### Travail à faire
Mets à jour le texte sur Abimagique ci-dessous : recopie le passage de "Présenter Lucius Shepard" à "à… la femme." en remplaçant "novella" par "longue nouvelle".

Abimagique, le mystère féminin

Une légende de la science-fiction américaine

Présenter Lucius Shepard (1943-2014) est un exercice délicat tant le bonhomme, ancien bourlingueur passé par l’atelier d’écriture Clarion, avait réussi à conquérir le cœur et l’âme de nombreux aficionados sans pour autant décrocher le succès public qu’il méritait, malgré un prix Hugo du meilleur roman court pour Bernacle Bill le spatial (qu’on peut retrouver dans Sous des cieux étrangers, anthologie éditée par Le Bélial). Abimagique est aussi un court roman, une novella, que les éditions Le Bélial publient aujourd’hui dans leur fameuse collection « Une heure lumière ». Drôle d’histoire qui voit Shepard se confronter à… la femme. 

Femme et sorcière ?

 C’est la fille coiffée style Halloween. Coupe Morticia Addams, teinture noire de jais, mèches orangeées asymétriques. Elle a vingt-quatre ou vingt-cinq ans. Une femme-enfant, songes-tu, qui dévore des biographies d’empoisonneurs célèbres et s’est affublée des piercings les plus douloureux du marché. De la chair à goth typique. »

Il rencontre Abi dans un restau Teriyaki à Seattle. Il tombe amoureux d’elle instantanément et entreprend de la séduire. La première fois qu’ils font l’amour, elle le surprend :

 […] elle pose une main au creux de tes reins et presse avec force du bout des doigts, manipulant les nerfs et les muscles à cet endroit. »

### Données extraites
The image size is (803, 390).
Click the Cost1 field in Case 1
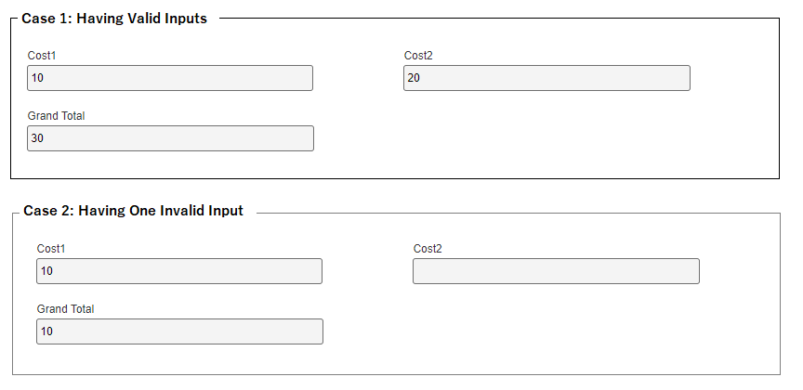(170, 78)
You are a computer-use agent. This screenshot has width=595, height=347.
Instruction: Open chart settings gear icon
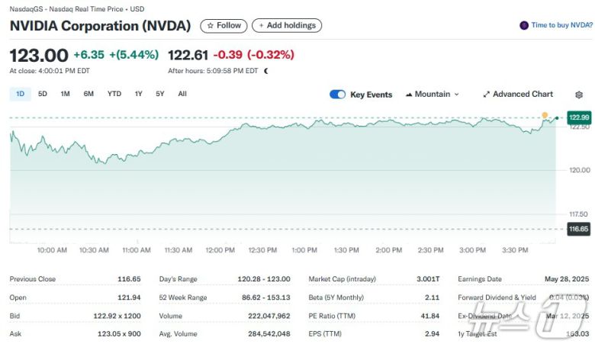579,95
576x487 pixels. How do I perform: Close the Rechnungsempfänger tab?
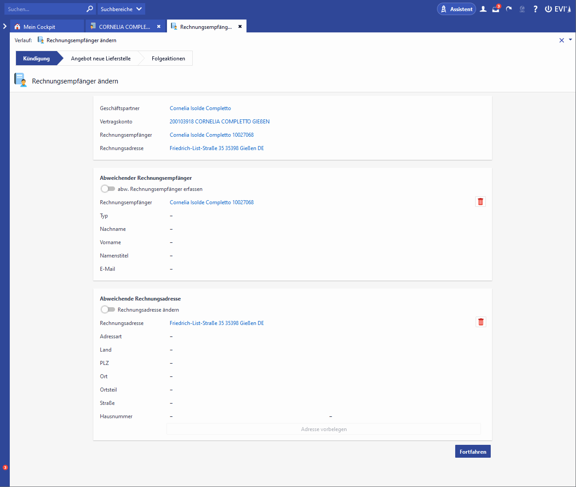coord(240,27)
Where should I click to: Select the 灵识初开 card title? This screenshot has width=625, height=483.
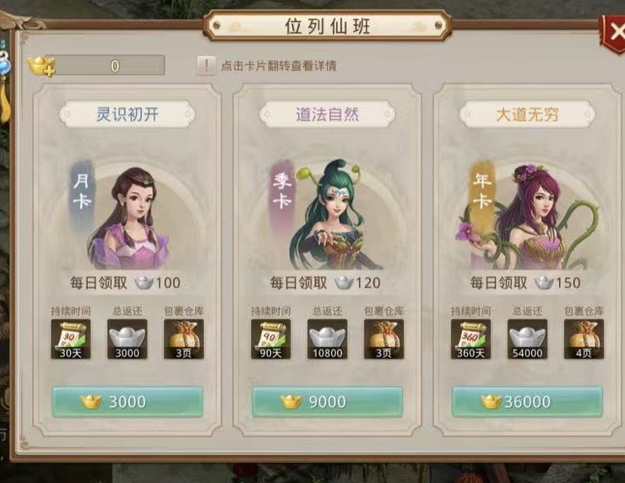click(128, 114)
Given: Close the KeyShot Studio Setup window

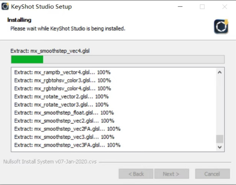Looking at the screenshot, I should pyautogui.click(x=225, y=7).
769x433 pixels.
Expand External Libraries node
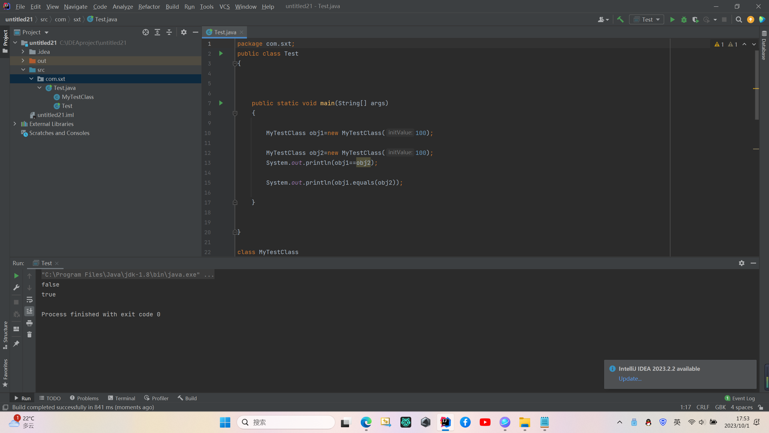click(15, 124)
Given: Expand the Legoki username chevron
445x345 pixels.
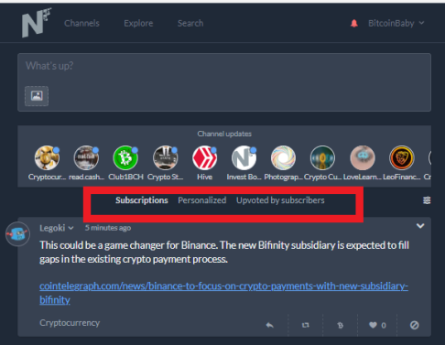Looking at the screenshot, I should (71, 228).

### Réponse écrite
Présenter Lucius Shepard (1943-2014) est un exercice délicat tant le bonhomme, ancien bourlingueur passé par l’atelier d’écriture Clarion, avait réussi à conquérir le cœur et l’âme de nombreux aficionados sans pour autant décrocher le succès public qu’il méritait, malgré un prix Hugo du meilleur roman court pour Bernacle Bill le spatial (qu’on peut retrouver dans Sous des cieux étrangers, anthologie éditée par Le Bélial). Abimagique est aussi un court roman, une longue nouvelle, que les éditions Le Bélial publient aujourd’hui dans leur fameuse collection « Une heure lumière ». Drôle d’histoire qui voit Shepard se confronter à… la femme.